[What needs to be done]
Across the records below, count every line that contains the string "size", then report the count alone.
====
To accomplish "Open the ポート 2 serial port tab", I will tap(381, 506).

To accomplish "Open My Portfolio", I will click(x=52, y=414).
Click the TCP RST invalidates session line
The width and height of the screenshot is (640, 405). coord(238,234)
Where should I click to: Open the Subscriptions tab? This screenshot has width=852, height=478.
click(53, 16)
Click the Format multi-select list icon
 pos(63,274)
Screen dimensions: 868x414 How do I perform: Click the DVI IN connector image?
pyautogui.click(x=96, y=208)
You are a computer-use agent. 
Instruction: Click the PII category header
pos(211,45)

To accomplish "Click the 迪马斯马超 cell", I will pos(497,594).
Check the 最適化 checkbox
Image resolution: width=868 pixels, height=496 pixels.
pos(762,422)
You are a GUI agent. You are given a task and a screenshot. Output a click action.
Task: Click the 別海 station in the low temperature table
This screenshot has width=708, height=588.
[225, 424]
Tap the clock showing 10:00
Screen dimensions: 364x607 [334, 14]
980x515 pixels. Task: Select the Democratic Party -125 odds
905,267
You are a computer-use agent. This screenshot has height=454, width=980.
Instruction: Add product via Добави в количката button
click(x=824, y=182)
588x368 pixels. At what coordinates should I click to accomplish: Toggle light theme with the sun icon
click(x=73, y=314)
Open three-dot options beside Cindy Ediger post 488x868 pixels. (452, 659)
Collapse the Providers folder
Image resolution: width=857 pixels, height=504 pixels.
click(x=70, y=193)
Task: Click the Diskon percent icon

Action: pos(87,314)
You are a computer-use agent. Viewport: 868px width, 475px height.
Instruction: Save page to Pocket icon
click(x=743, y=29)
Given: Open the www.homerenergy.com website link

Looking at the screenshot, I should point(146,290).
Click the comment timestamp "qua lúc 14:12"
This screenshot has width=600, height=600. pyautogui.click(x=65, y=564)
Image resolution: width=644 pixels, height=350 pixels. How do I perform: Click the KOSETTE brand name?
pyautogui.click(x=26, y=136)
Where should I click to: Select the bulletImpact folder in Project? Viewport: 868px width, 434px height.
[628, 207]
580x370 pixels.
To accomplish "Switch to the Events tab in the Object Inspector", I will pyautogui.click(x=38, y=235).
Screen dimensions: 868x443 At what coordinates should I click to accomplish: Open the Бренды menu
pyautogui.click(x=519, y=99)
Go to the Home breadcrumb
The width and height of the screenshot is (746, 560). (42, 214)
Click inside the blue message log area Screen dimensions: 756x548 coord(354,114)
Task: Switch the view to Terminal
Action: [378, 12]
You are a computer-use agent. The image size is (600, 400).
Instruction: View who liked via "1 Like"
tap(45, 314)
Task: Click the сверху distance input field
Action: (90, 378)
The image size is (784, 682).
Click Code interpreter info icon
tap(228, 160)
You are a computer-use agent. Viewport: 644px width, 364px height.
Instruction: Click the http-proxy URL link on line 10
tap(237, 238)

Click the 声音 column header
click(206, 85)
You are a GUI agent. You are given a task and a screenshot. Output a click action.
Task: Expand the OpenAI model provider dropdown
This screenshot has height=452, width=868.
====
[Response to the exercise]
2